While it is expected that the amount of unrecognized tax benefits will change in the next twelve
months, management does not expect the change to have a significant impact on the results of
operations or the financial position of the company.
The Company recognizes interest and penalties related to tax contingencies as income tax expense.
Prior to the adoption of ASC 740, ‘‘Income Taxes,’’ the Company included interest as income tax
expense and penalties as an operating expense. The Company recognized (benefit) for interest and
penalties in connection with tax matters of ($16,833), ($43,069) and ($2,113) for fiscal years 2014, 2013
and 2012, respectively. As of March 1, 2014 and March 2, 2013 the total amount of accrued income
tax-related interest and penalties was $5,364 and $22,197, respectively.
The Company files U.S. federal income tax returns as well as income tax returns in those states
where it does business. The consolidated federal income tax returns have been subject to examination
by the IRS through fiscal 2008, including the Brooks Eckerd pre-acquisition periods. However, any net
operating losses that were generated in these prior closed years may be subject to examination by the
IRS upon utilization. Tax examinations by various state taxing authorities could generally be conducted
for a period of three to five years after filing of the respective return. However, as a result of filing
amended returns, the Company has statutes open in some states from fiscal year 2005.
Net Operating Losses and Tax Credits
At March 1, 2014, the Company had federal net operating loss (NOL) carryforwards of
approximately $3,507,186. Of these, $1,906,013 will expire, if not utilized, between fiscal 2020 and 2022.
An additional $1,519,062 will expire, if not utilized, between fiscal 2028 and 2032.
At March 1, 2014, the Company had state NOL carryforwards of approximately $4,476,975, the
majority of which will expire between fiscal 2019 and 2027.
The Company’s federal and state net operating loss carryforwards include deductions of $18,365
for windfall tax benefits that have not yet been recognized in the financial statements at March 1, 2014.

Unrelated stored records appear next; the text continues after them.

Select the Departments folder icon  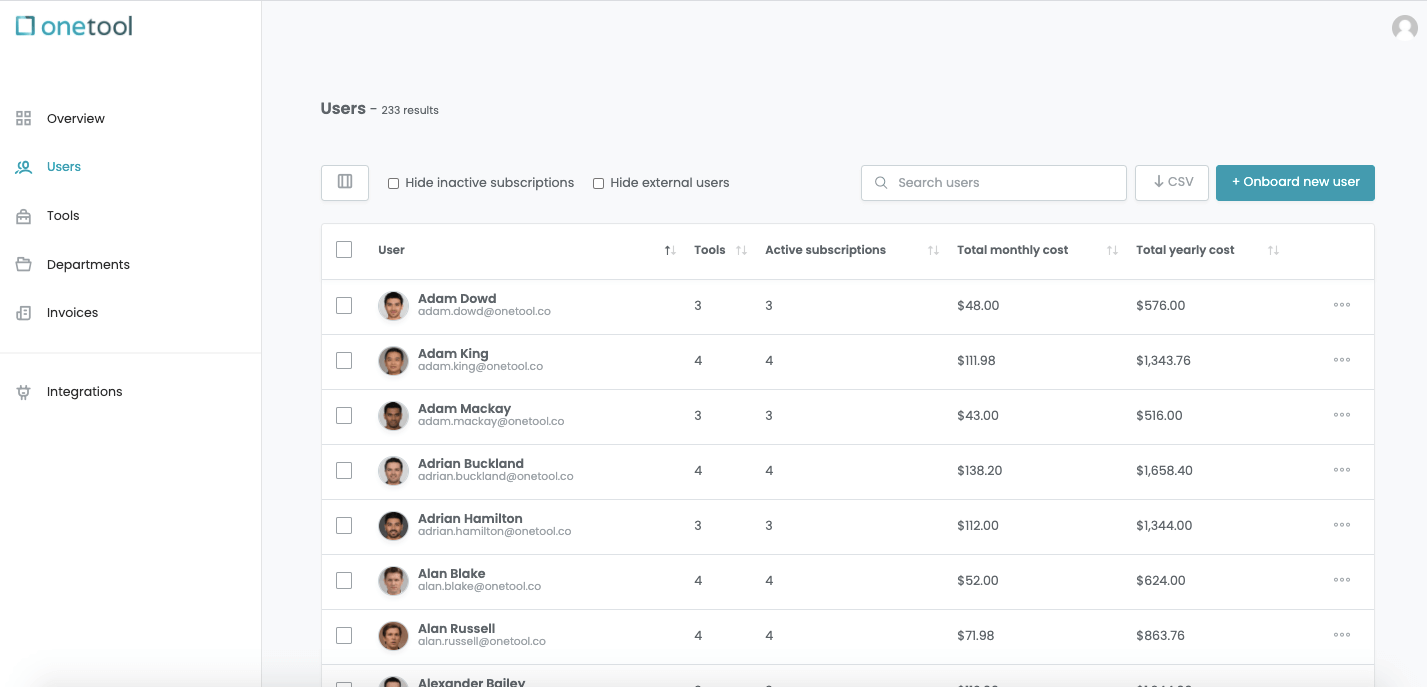pos(24,264)
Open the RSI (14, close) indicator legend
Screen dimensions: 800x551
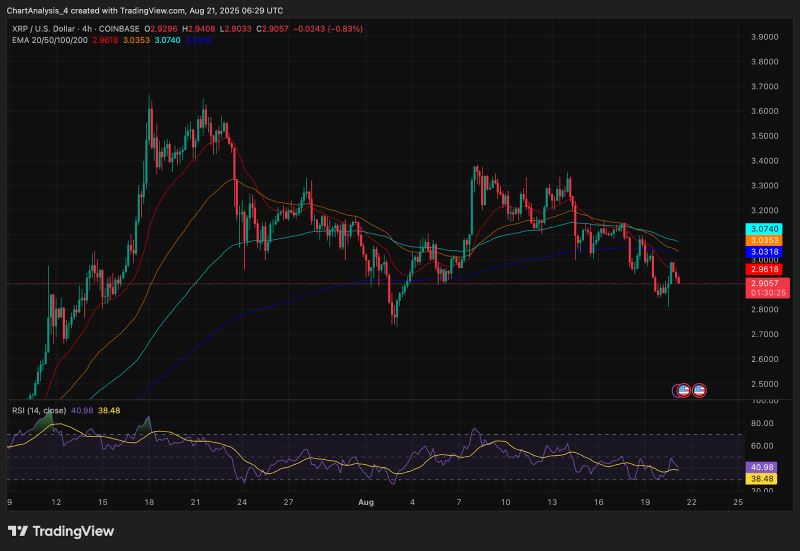(38, 409)
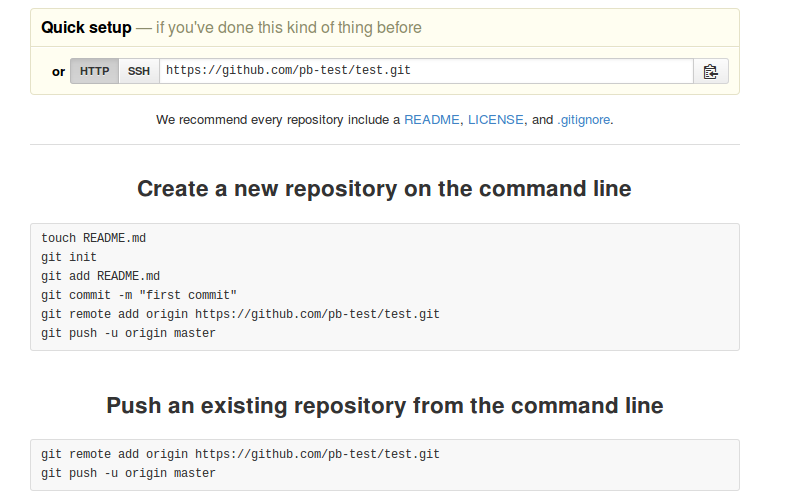
Task: Click remote add origin line in first code block
Action: coord(240,314)
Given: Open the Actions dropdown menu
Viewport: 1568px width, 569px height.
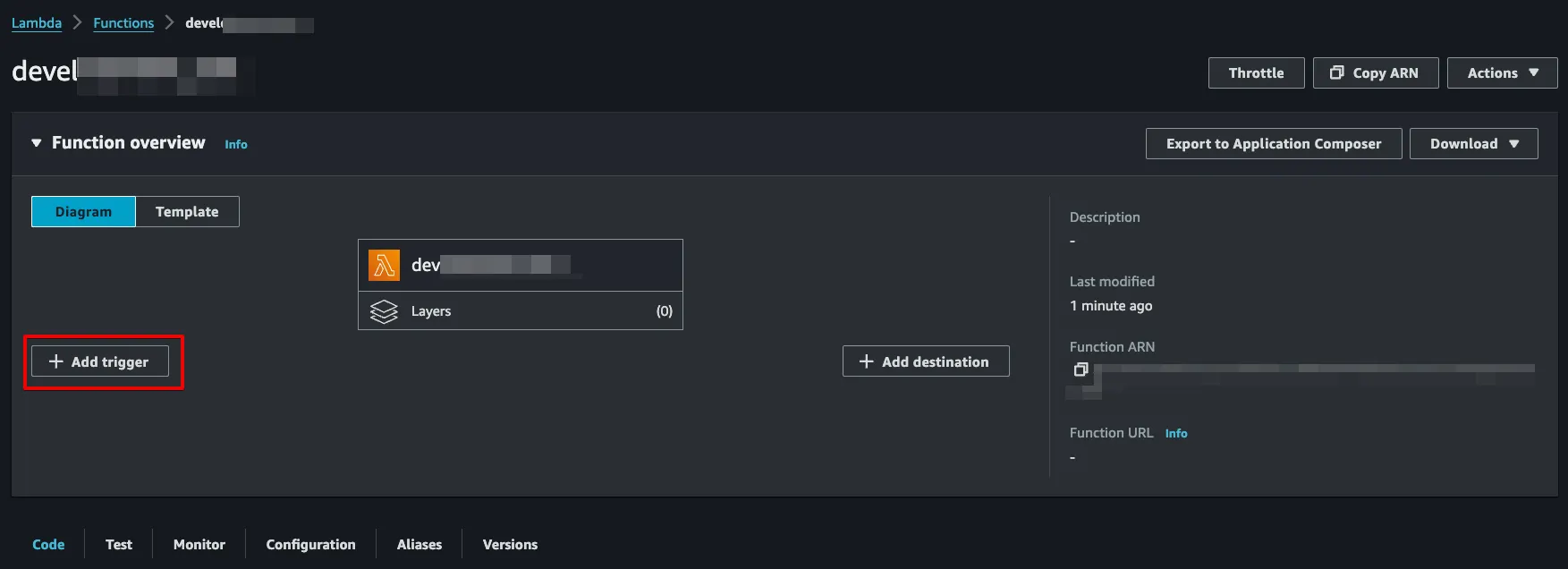Looking at the screenshot, I should click(1502, 73).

These tax benefits will be credited to additional paid-in capital when they reduce current taxable
income consistent with the tax law ordering approach.
At March 1, 2014, the Company had federal business tax credit carryforwards of $50,595, the
majority of which will expire between 2019 and 2021. In addition to these credits, the Company had
alternative minimum tax credit carryforwards of $3,221.
Valuation Allowances
The valuation allowances as of March 1, 2014 and March 2, 2013 apply to the net deferred tax
assets of the Company. The Company maintained a full valuation allowance of $2,060,811 and
$2,223,675 against net deferred tax assets as a result of a three year cumulative loss at March 1, 2014
and March 2, 2013, respectively.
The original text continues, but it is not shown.